# Document excerpt:
------------------------------------------------

Bargaining for Bucks
With projected Maui County funds even lower than last year, Molokai residents, from middle schoolers to kupuna, made their voices heard in asking for their share. They provided testimony before Maui County’s Budget and Finance Committee members last week in support of local organizations and programs such as Maui Economic Opportunity (MEO), the Molokai Humane Society (MoHS), the Molokai Community Service Council (MCSC) and Kuha`o Business Center.
The Committee is holding district meetings throughout the county to receive testimony on the Fiscal Year 2013 Budget that Mayor Alan Arakawa submitted to the Council at the end of March. They have until June 10 to pass revisions, and the final budget will take effect on July 1, according to Vice-Chair Joseph Pontanilla.
“Going out into the community and receiving public input is an important part of the budget process,” said Pontanilla in a press release. “Because we expect county revenues to be even lower than last year, we must focus our efforts, and avoid funding popular desirables that come at the expense of necessities.”
While the Council is trying to stretch the budget so that programs in need can receive sustained funding, there are certain considerations, according to Council Member Elle Cochran. “My concern is when does it become the point when having less is negatively impacting the services the community needs?”

------------------------------------------------

# Supplied material:
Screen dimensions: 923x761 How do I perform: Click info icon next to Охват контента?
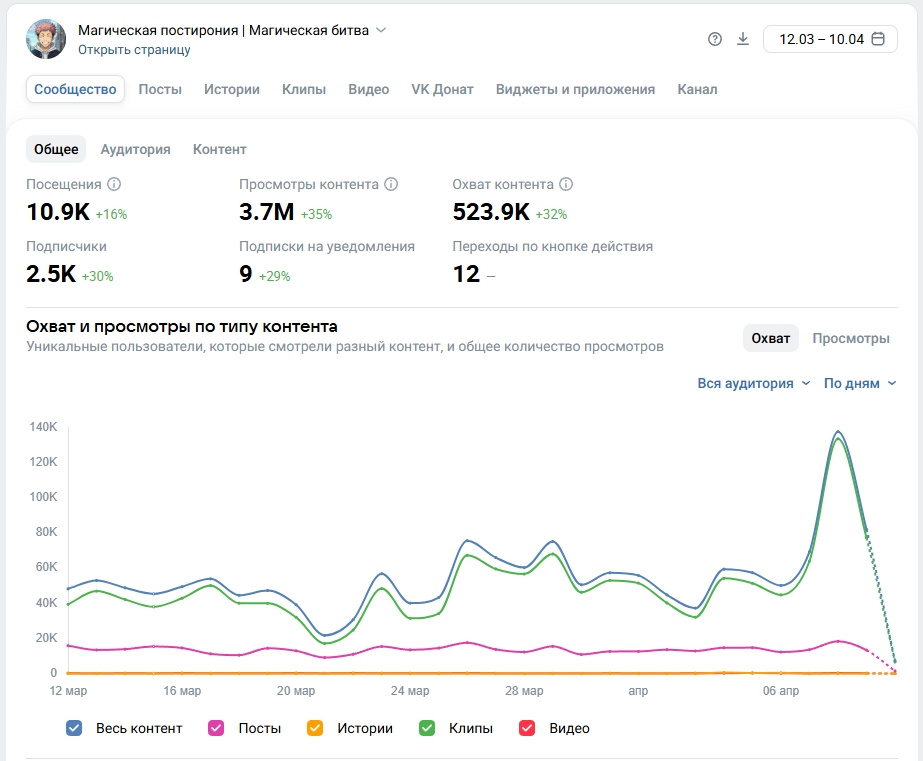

------------------------------------------------

# Exercise A:
From the Molokai budget article, list every local organization or program that residents' testimony supported.
# Exercise B:
According to the Molokai budget article, when will the final budget take effect?
The data comes from a source separate from the text.

# Final result A:
- Maui Economic Opportunity (MEO)
- Molokai Humane Society (MoHS)
- Molokai Community Service Council (MCSC)
- Kuha`o Business Center

# Final result B:
July 1